Everything from the first line of the records to the line containing "Task: Open the video camera replay icon", inclusive, is to be extracted exactly, and nothing more.

--- MATERIAL PROVIDED Enclosed Below ---

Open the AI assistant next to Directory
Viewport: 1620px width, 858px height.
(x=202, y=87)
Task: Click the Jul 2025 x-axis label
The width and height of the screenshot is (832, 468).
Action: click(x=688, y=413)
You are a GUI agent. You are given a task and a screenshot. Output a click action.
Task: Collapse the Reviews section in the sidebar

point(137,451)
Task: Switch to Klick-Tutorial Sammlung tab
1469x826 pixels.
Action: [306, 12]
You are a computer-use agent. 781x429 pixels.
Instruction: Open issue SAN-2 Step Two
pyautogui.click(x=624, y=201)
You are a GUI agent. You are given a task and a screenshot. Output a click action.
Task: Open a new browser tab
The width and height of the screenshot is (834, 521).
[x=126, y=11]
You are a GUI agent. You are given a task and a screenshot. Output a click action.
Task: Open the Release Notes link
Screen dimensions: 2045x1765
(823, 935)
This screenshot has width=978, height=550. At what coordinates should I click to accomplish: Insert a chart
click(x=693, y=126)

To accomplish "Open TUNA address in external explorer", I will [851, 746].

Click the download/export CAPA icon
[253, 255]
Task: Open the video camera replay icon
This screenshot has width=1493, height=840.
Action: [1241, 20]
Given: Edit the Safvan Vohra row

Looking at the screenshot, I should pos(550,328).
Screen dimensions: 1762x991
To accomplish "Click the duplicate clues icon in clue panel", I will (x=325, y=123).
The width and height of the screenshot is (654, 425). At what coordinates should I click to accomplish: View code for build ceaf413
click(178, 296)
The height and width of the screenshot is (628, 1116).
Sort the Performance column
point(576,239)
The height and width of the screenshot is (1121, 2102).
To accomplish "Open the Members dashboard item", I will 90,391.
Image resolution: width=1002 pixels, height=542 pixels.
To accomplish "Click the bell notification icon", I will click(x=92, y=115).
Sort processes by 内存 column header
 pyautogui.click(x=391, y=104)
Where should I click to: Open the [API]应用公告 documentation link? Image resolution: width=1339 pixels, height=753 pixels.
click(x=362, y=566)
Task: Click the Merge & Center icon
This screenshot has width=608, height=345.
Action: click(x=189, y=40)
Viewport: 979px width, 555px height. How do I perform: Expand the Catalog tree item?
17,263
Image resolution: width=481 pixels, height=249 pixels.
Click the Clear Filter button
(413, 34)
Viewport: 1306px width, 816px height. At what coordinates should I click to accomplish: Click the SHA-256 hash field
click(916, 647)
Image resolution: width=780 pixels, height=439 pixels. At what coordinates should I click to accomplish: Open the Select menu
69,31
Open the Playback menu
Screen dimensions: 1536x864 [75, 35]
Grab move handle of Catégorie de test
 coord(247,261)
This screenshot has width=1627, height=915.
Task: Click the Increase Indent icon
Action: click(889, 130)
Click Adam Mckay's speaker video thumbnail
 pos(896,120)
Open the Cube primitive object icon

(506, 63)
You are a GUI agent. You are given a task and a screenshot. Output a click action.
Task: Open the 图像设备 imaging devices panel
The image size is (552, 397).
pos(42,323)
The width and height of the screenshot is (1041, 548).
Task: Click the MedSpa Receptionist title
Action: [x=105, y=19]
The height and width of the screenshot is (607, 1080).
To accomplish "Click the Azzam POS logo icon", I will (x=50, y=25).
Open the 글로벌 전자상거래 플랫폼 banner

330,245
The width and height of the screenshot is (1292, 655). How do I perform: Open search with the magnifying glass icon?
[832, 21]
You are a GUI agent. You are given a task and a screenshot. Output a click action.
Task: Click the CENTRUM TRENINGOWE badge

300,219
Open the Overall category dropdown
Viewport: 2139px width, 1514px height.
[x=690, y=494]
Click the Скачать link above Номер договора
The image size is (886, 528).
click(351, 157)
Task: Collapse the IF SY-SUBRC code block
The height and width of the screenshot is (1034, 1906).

--- End of Enclosed MATERIAL PROVIDED ---

# EXERCISE SOLUTION
Open the AI assistant next to Directory
Viewport: 1620px width, 858px height.
(x=202, y=87)
Task: Click the Jul 2025 x-axis label
The width and height of the screenshot is (832, 468).
Action: click(x=688, y=413)
You are a GUI agent. You are given a task and a screenshot. Output a click action.
Task: Collapse the Reviews section in the sidebar

point(137,451)
Task: Switch to Klick-Tutorial Sammlung tab
1469x826 pixels.
Action: [306, 12]
You are a computer-use agent. 781x429 pixels.
Instruction: Open issue SAN-2 Step Two
pyautogui.click(x=624, y=201)
You are a GUI agent. You are given a task and a screenshot. Output a click action.
Task: Open a new browser tab
The width and height of the screenshot is (834, 521).
[x=126, y=11]
You are a GUI agent. You are given a task and a screenshot. Output a click action.
Task: Open the Release Notes link
Screen dimensions: 2045x1765
(823, 935)
This screenshot has width=978, height=550. At what coordinates should I click to accomplish: Insert a chart
click(x=693, y=126)

To accomplish "Open TUNA address in external explorer", I will [851, 746].

Click the download/export CAPA icon
[253, 255]
Task: Open the video camera replay icon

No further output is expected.